Częstocice to osiedle graniczące z terenami wiejskimi, gdzie widok zwierząt gospodarskich nie jest czymś wyjątkowym i nie wzbudza emocji. Nie mniej jednak widok dwóch koni, galopujących środkiem drogi, bez niczyjego nadzoru musiał wzbudzić w poniedziałek zainteresowanie mieszkańców tej spokojnej na co dzień dzielnicy. Natychmiast też zaalarmowano straż miejską.
-Zdarzenie to zakończyło się szczęśliwie. Jak się okazało dwie młode klacze wbiegły na teren jednej z posesji przy ulicy Świętokrzyskiej, gdzie mogły spokojnie oczekiwać na swojego opiekuna- mówi zastępca komendanta straży miejskiej Marcin Gruszka. – W trakcie czynności wyjaśniających udało się szybko nawiązać kontakt z właścicielem zwierząt, którym okazał się mieszkaniec gminy Kunów. Mężczyzna jak oświadczył, gdy tylko zauważył brak swoich zwierząt wszczął natychmiast poszukiwania. Jak ustalono spłoszone konie mogły samodzielnie pokonać dystans nawet kilkunastu kilometrów.

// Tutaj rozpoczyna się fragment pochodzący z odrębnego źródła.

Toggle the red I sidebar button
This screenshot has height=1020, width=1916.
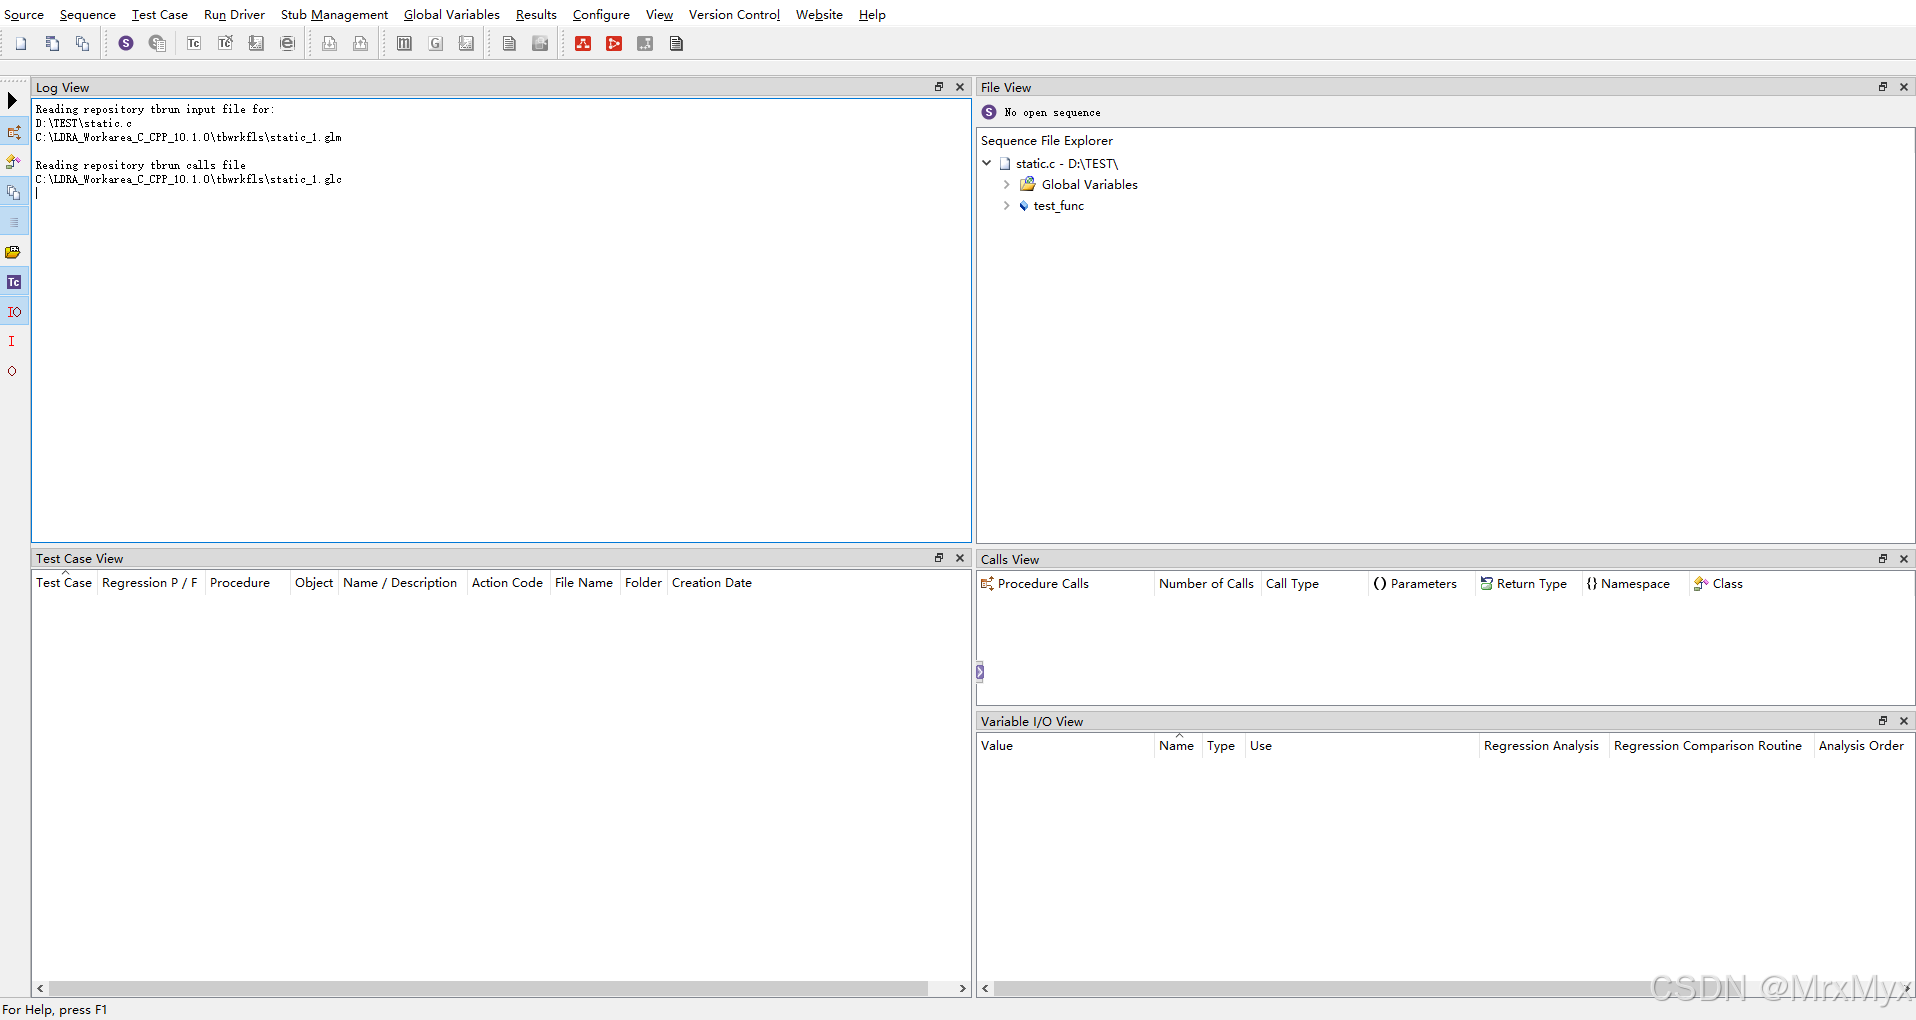[12, 341]
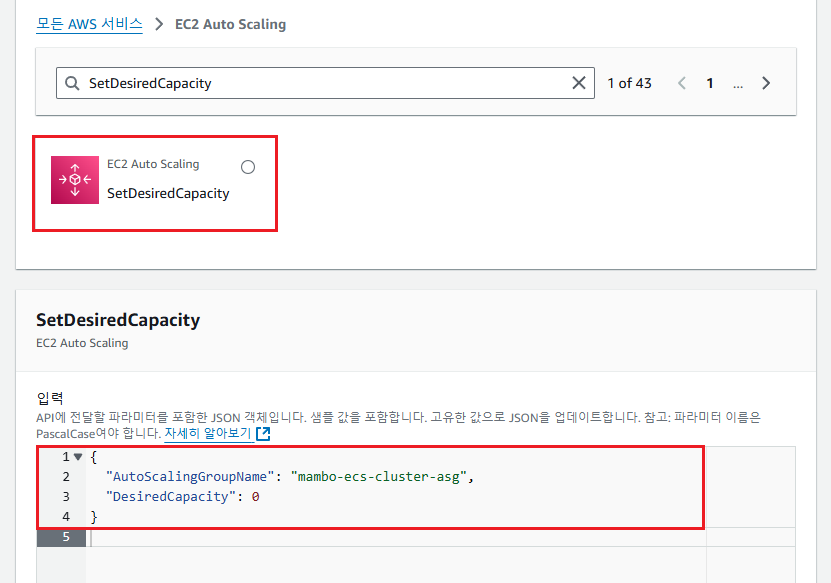Open the 자세히 알아보기 link
Screen dimensions: 831x583
coord(208,434)
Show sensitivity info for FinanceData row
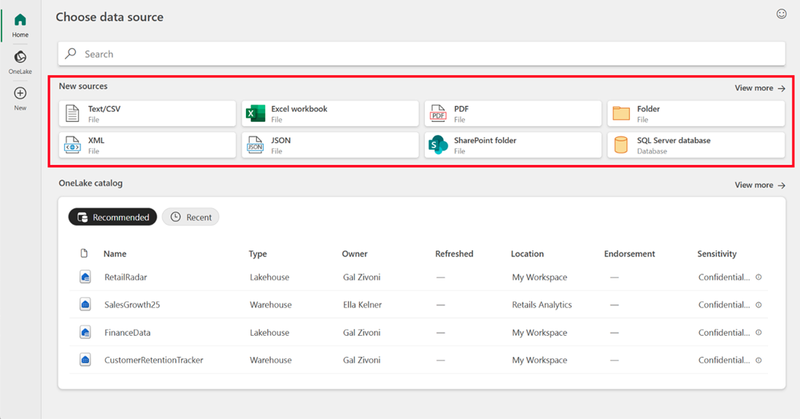The width and height of the screenshot is (800, 419). point(758,331)
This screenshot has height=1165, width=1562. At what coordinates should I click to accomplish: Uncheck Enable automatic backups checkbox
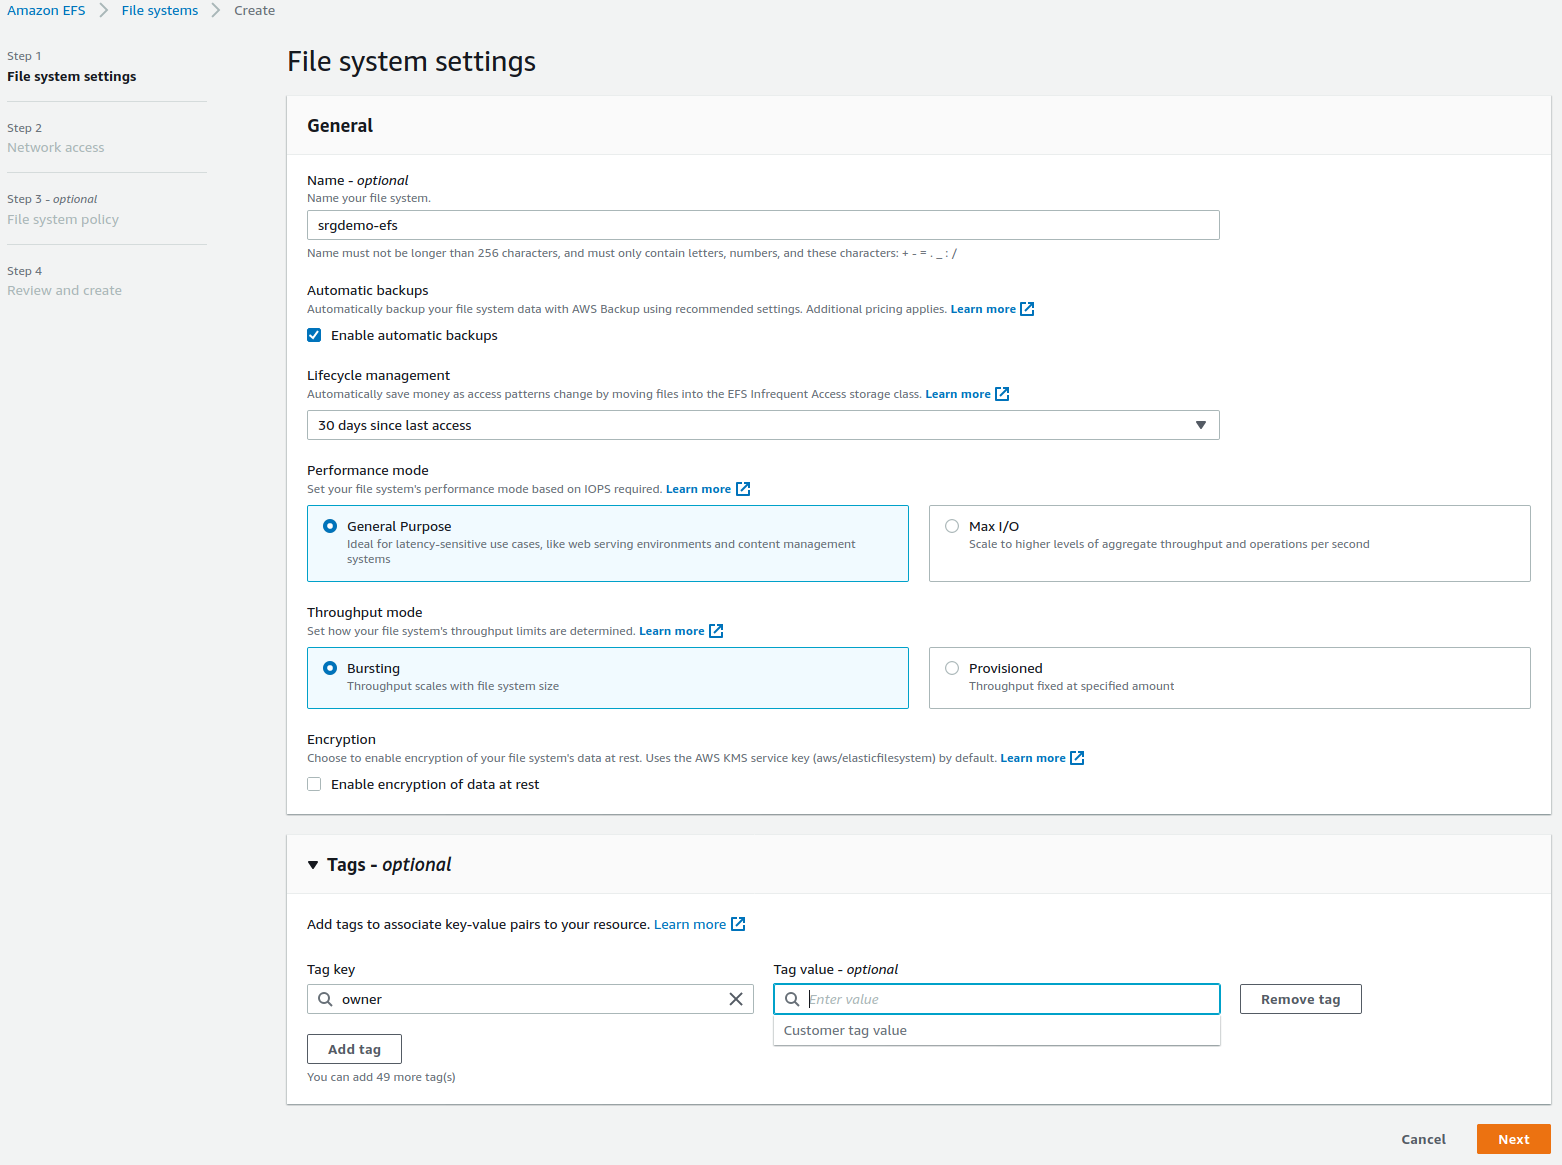pyautogui.click(x=314, y=335)
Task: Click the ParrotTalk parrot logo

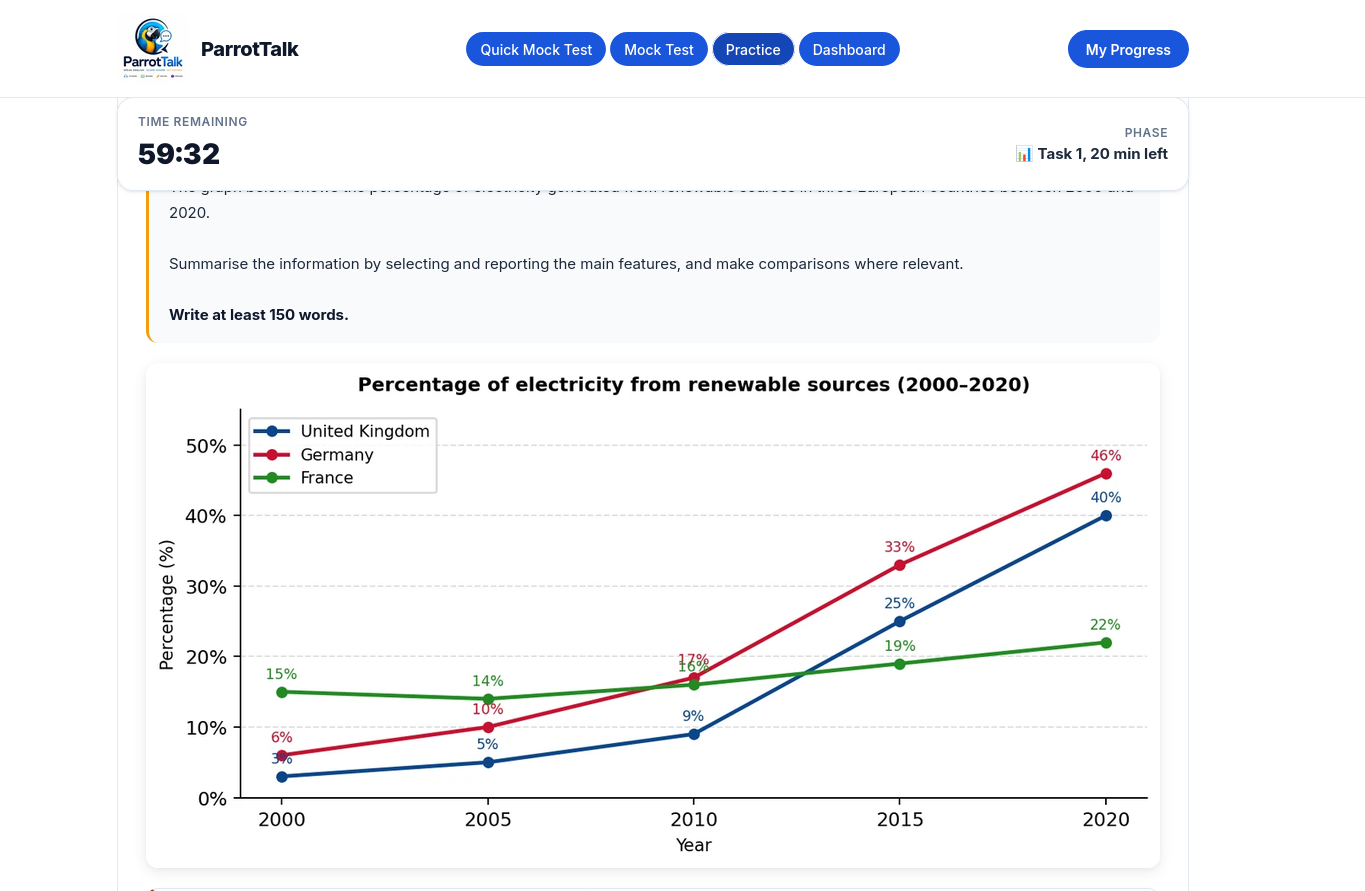Action: coord(153,48)

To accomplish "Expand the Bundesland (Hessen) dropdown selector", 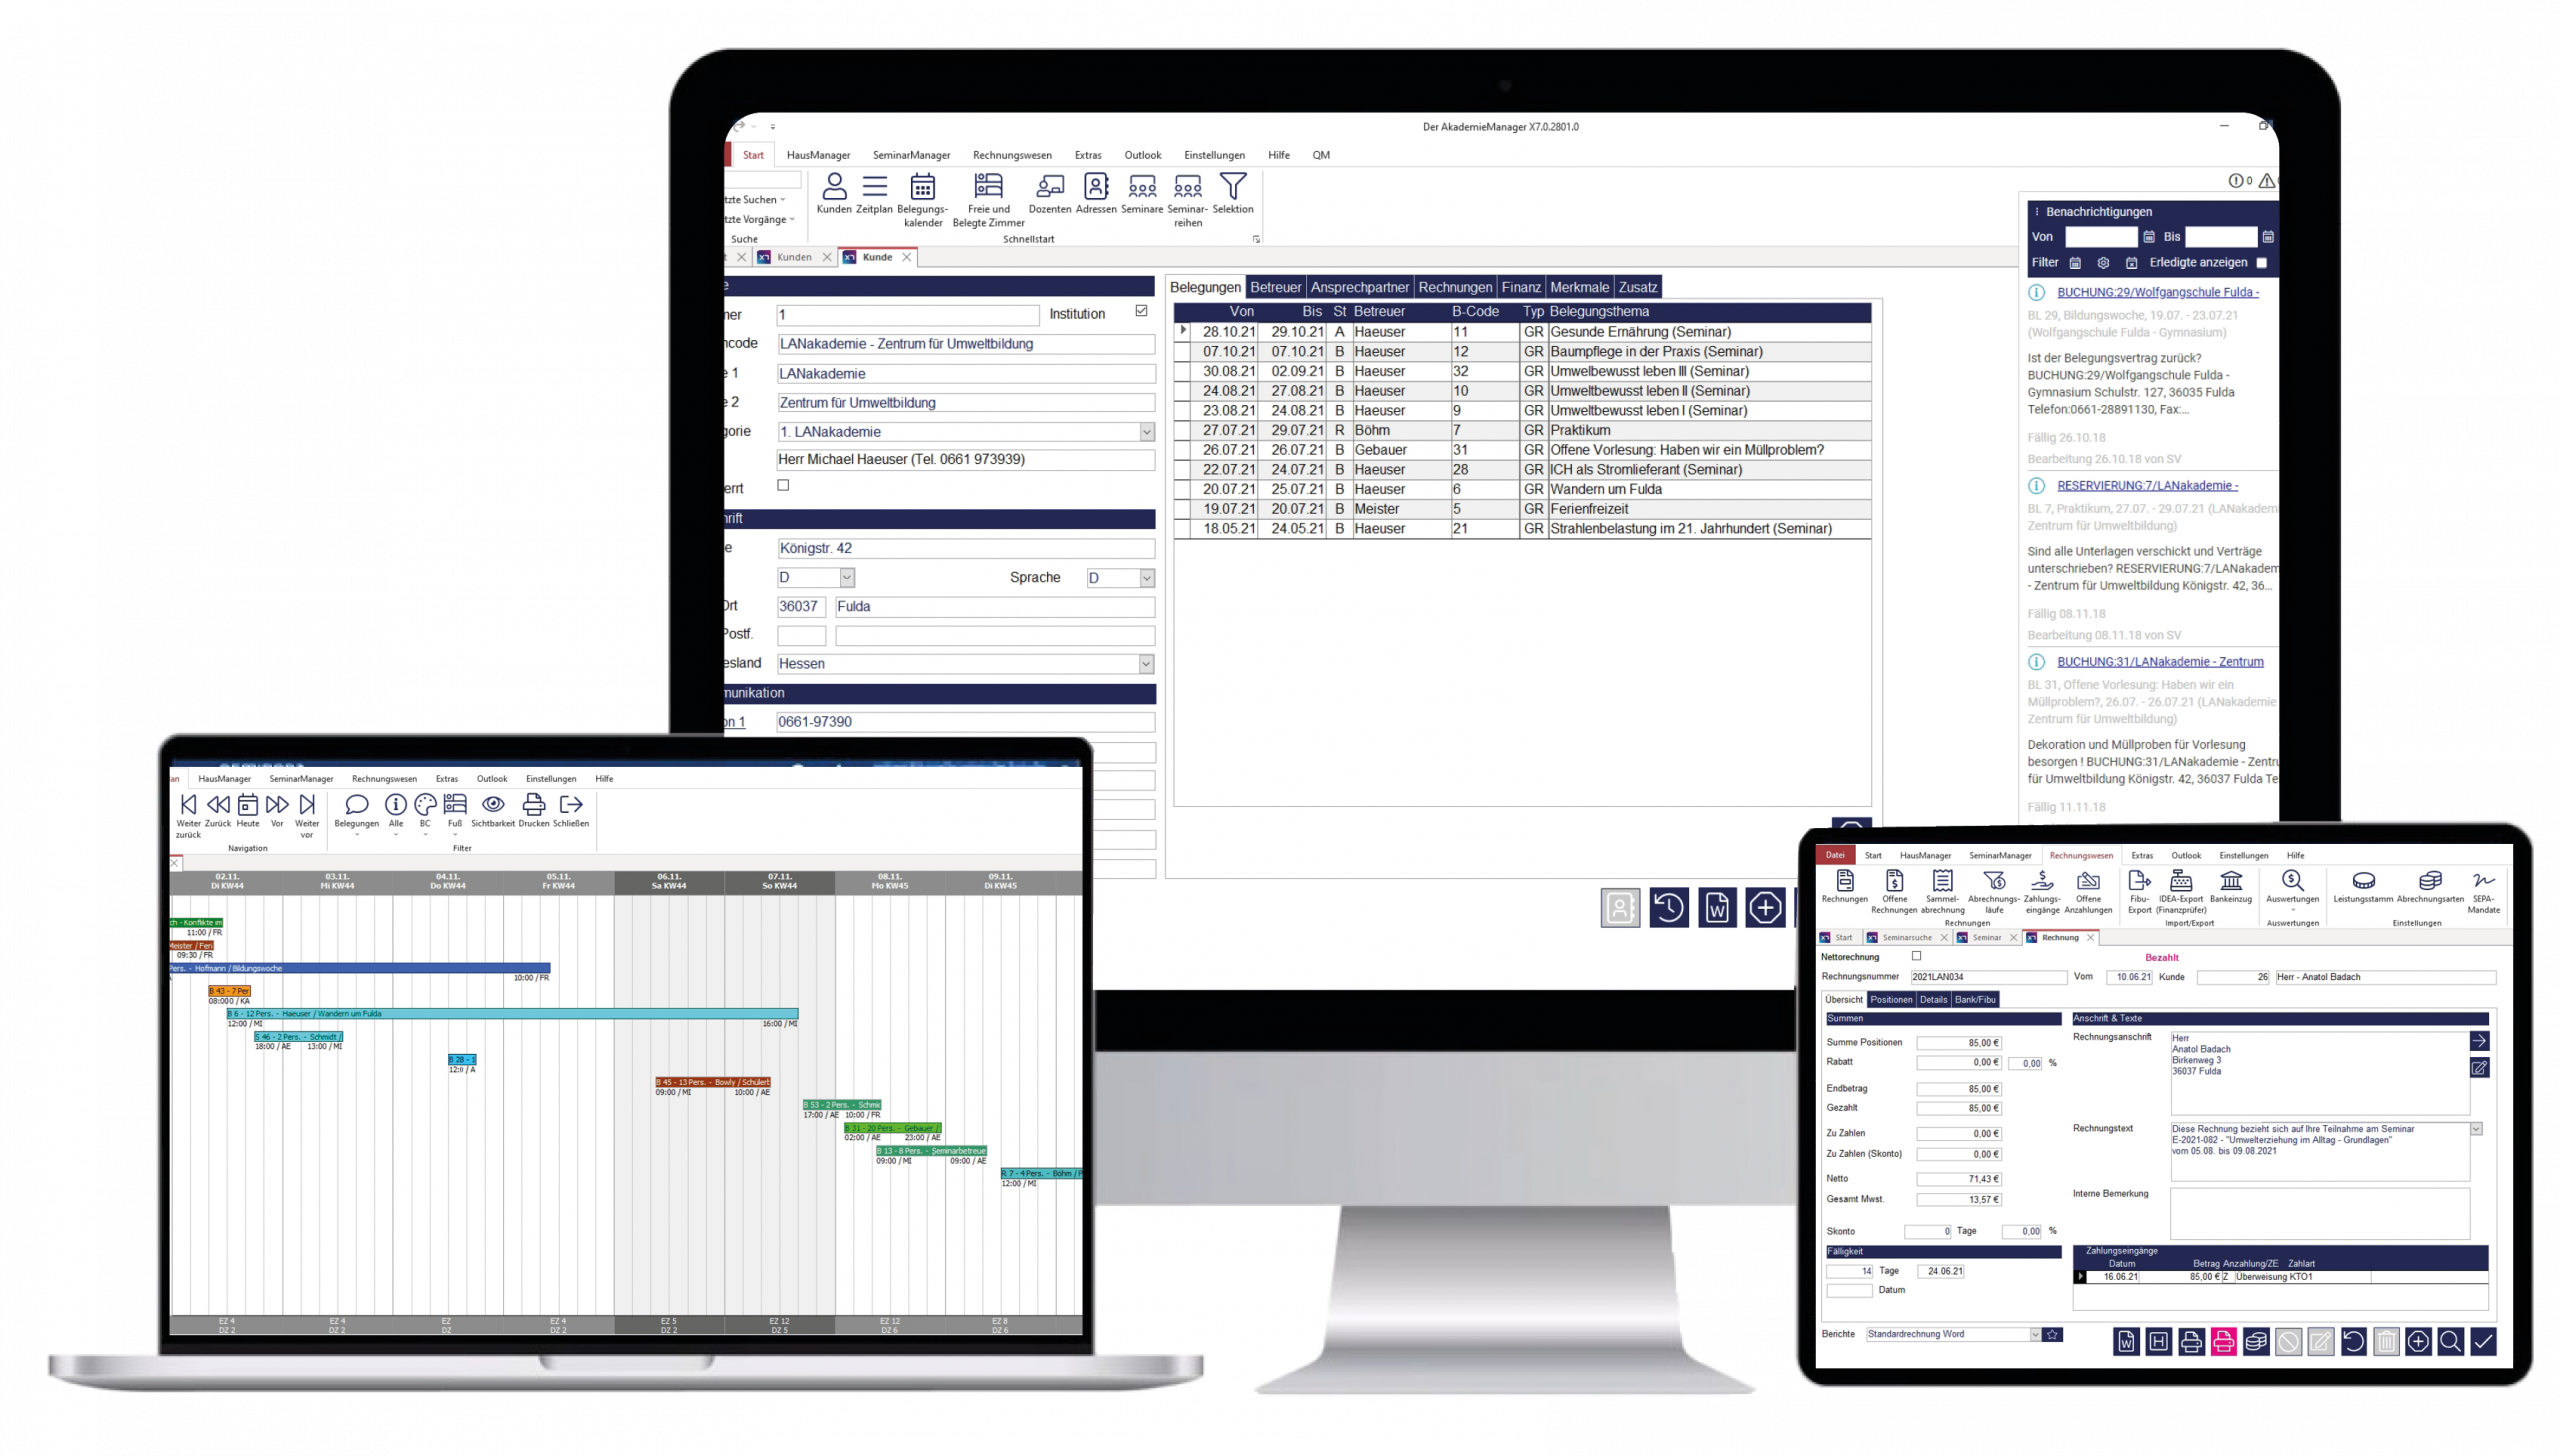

Bezsprzecznie właściciel zwierząt nie zachował zwykłych i nakazanych środków ostrożności przy ich trzymaniu. Konie nie powinny mieć możliwości wydostania się poza obręb swojego bytowania. Zwierzęta mogły stanowić zagrożenie dla ludzi i dla samych siebie. Szczęśliwy finał tej historii spowodował, że w stosunku do właściciela koni nie wyciągnięto surowych konsekwencji, poprzestano, w tym przypadku, na zastosowaniu pouczenia i zwróceniu uwagi. Szczególne słowa uznania należy skierować do mieszkanki posesji przy ulicy Świętokrzyskiej, która bardzo rozważnie i skutecznie zabezpieczyła miejsce, gdzie wbiegły spłoszone konie i nie dopuściła do dalszego niekontrolowanego ich przemieszczania się.